Graphic design consultancy Webb & Webb has produced more than 50 hand-made signs in nickel-plated cast bronze, as part of the £60m refurbishment of London’s exclusive £400-a-night Connaught hotel.
The Connaught, which opened in London’s Mayfair in 1897, is having its historic stairwell, stone griffins and fireplaces restored. There will also be a new wing with a grass roof to help reduce the hotel’s carbon footprint.
Interior designer Oliver Laws has been appointed to create an interiors scheme, while architect Michael Blair is drawing up architectural plans. The refurbishment programme will be a ‘respectful’ one, according to Stephen Alden, chief executive of Maybourne Hotel Group, which owns the Connaught.
Webb & Webb senior designer James Webb describes the experience of helping put the finishing touches to the Connaught as ‘one of those jobs that only comes around every 50 years.’

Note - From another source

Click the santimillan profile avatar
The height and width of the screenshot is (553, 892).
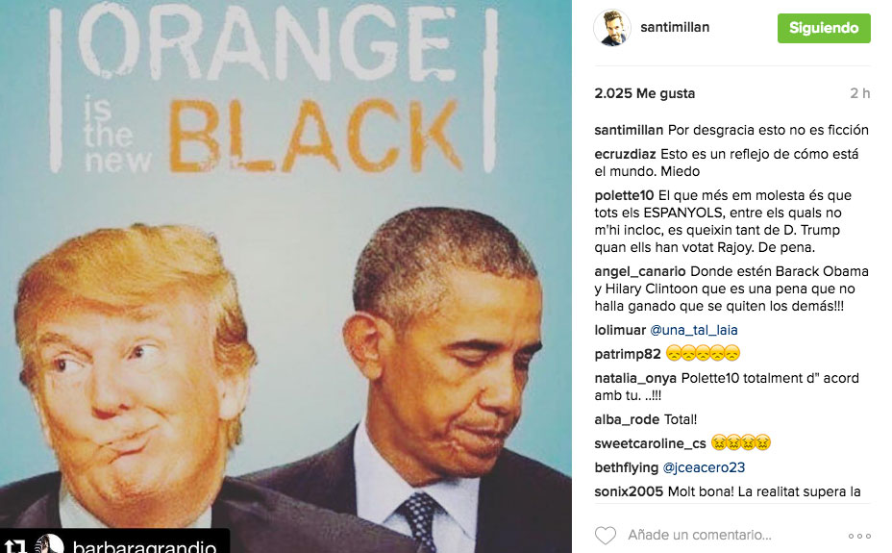pos(612,28)
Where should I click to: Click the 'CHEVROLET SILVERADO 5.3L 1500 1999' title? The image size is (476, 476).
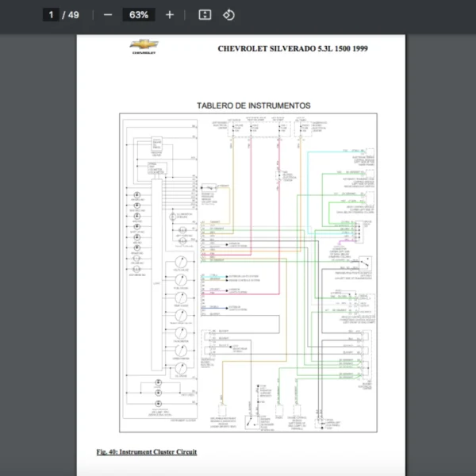pos(292,48)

Webb & Webb has worked with signage group Wood & Wood to produce the signs, each of which is hand-cast, engraved and filled with enamel sourced to match the paint on the hotel’s walls – a hue called White Tie, by paint specialist Farrow & Ball. Bespoke lift and fire exit signs and hand-painted gold door numbers were also part of the brief.

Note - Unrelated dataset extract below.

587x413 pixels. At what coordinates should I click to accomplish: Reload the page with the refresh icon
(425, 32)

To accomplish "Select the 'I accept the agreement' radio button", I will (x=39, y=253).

An embellished version of the Felix font has been used for the majority of the work, to match documents found in the hotel’s archive, including original room plans and wine lists.
‘The unit price of each sign means it’s possibly the biggest signage job in London this year,’ says Webb. ‘It’s the kind of thing we’ll never get to do again, unless perhaps they decide to refurbish Claridge’s or the Ritz.’
Webb & Webb was commissioned following a recommendation.